Little Deaths: Pt. 2 – Growing Pains

Growing pains. We’ve all been there. Ages 11-18 were, for lack of a better word, ~weird~. But growing pains shouldn’t stop when puberty ends; if we do this life right, growing pains will last us for eternity.

That kind of sounds awful, right? Well, it doesn’t necessarily have to be.

From a young age, we learn that change usually doesn’t feel good. When things didn’t go the way they always had, we felt uncomfortable. Parents divorce. Families move. Relatives pass away. School gets harder. Your boobs start to grow and it hurts. Relationships get more complicated. Things get more expensive. The list of changes we experience is endless. And how have we habitually learned to deal with change? We’ve learned to resist. We resist with ALL of our might. We fail ourselves by resisting the “river of change.”

I say we “fail” ourselves by resisting for many reasons. One being obvious – we change daily simply by existing; change is essential to life. So why the hell are we pushing against the nature of our existence? It’s funny when you think about it. Another not-so-obvious reason is how beautiful life becomes when we decide to lean into change. Once we lean into change, once we choose discomfort over comfort, once we take that big leap of faith into the unknown, we experience growth. We experience truly getting to know ourselves. We experience true joy because we have experienced true suffering, even on the smallest scale. We become better.

“How strange that the nature of life is change, yet the nature of human beings is to resist change. And how ironic that the difficult times we fear might ruin us are the very ones that can break us open and help us blossom into who we were meant to be.”

Broken Open, Elizabeth Lesser

I recommend cracking open Broken Open and reading the chapter Ch-Ch-Changes. Turn and face the strain baby.

Can you reflect on a time that someone challenged your opinions, or told you something you didn’t like to hear? How did you react? Did you react or did you stay quiet while your insides shut down? Did you feel your heartbeat start to quicken? Did you get angry and defensive? Did you want to cry?
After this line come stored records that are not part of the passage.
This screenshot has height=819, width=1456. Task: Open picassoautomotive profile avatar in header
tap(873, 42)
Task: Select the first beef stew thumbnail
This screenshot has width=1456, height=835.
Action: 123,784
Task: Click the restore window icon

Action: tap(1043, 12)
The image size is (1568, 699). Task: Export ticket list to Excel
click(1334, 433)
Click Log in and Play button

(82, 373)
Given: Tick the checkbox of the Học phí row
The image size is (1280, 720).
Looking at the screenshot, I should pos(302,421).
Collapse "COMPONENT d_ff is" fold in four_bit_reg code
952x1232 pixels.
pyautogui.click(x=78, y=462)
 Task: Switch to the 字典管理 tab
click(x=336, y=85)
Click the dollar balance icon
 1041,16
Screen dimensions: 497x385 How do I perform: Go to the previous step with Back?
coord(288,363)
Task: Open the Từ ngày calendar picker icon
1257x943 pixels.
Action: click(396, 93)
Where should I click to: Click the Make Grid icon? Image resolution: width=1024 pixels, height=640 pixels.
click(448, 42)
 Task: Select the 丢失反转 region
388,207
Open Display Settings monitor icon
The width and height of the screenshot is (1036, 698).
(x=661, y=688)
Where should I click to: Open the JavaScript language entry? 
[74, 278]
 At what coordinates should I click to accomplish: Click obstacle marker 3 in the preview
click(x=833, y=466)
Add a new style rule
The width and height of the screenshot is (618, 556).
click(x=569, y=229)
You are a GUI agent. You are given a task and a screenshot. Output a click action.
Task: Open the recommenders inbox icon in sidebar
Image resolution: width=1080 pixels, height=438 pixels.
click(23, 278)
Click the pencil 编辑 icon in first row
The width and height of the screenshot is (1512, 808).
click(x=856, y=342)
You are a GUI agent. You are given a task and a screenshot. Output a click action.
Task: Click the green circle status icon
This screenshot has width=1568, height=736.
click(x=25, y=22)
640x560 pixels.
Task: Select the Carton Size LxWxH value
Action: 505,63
These are reactions we’ve all become accustomed to when a change is lurking. I can recall hundreds of times that I’ve been incredibly resistant to change. I’ll give you a recent example that hurt like a MF:

My partner and I were having a little tizzy, the subject of it I can’t remember. He was telling me how he felt about the situation at hand and I continued to respond the way I have since I can remember – by flipping the argument to see another’s perspective. That’s naturally how I think and have always thought when trying to overcome a predicament. Libras, the worst. I said something like, “if it were me and the roles were flipped, this is how I would feel.” Then my partner said something that hurt, but still something I needed to hear. He told me that whenever we have these kinds of conversations, I always tell him what I would do in the situation if it were me. He is not me. When I do that, I make it about me and I belittle his own feelings and experience.

Ouch.

That only hurt as bad as it did because immediately when he said it, I knew it was true. I wanted to fight it by reacting and getting defensive, but instead, I chose growth (and maybe a tear or two). I chose an experience other than my own and while I did feel major discomfort in my ego, after an hour of really sitting in it, I felt good. Actually, I felt really good.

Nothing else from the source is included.